Reputation: 33
We are building an Android app, and our database is on Firebase. I want to read a data from the database (let's say store it in a global String variable sampleString) and use it throughout the code. However, when I use a listener, I can only use sampleString inside the listener. When I try to reach it from other places in the code, it always returns null.
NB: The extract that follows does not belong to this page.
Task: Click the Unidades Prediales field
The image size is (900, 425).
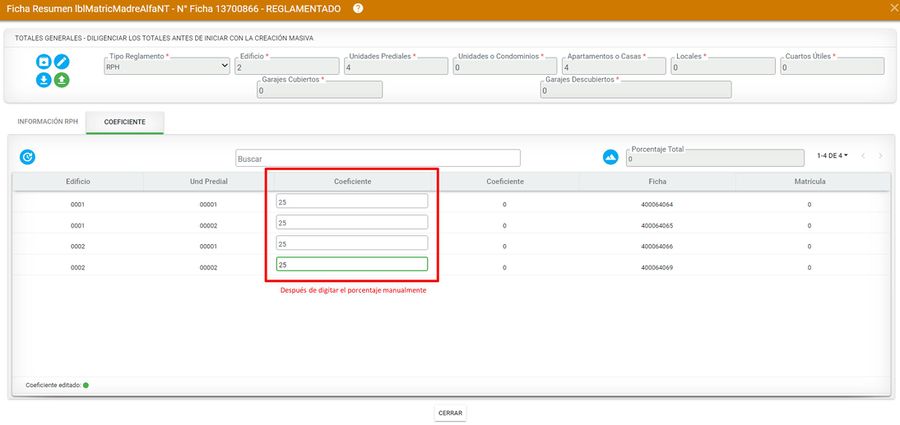Action: point(395,67)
I want my function sampleFunction to be called only after the listener reads the value from database. In the cases where the sampleFunction also makes a database read, it only works when I copy-paste the whole function inside the listener, and doesn't work if I just call the function inside the listener, because the value of sampleString stays null. I tried to put a wait function before calling sampleFunction, but it still doesn't work. And copy-pasting the same function whenever I need to use it makes the code a mess. How can I solve this?
Code:
String sampleString;
Boolean isSame;
void sampleFunction() {
myAnotherRef.addValueEventListener(new ValueEventListener() {
@Override
public void onDataChange(DataSnapshot dataSnapshot) {
sampleString2 = dataSnapshot.child("name").getValue().toString();
same = sampleString.equals(sampleString2); //returns false because sampleString always seems null.
}
//...
}
}
void main(){
myRef.addValueEventListener(new ValueEventListener() {
@Override
public void onDataChange(DataSnapshot dataSnapshot) {
sampleString = dataSnapshot.child("name").getValue().toString();
sampleFunction();
if(isSame){ //returns false because in sampleFunction, sampleString always seems null.
//...
}
}
//...
}
//...
}
So how can I make sampleFunction wait until sampleString is loaded with data from database? The code works if I copy-paste the sampleFunction to main, but then I have to do this more than a few times and code looks terrible.
Upvotes: 1
Views: 2831
Reputation: 317372
Database operations are asynchronous, which means you typically don't make any other function wait for it to complete. Especially if that other function is running on the main thread. Never block the main thread.
Also, you probably want to use addListenerForSingleValueEvent() instead of addValueEventListener(), as the former will trigger only once when data is found, whereas the latter will continually listen for changes and trigger for each new change after the listener was added.
You can restructure your code by calling another function inside the callback instead of deeply nesting your callbacks. That should make it easier to read.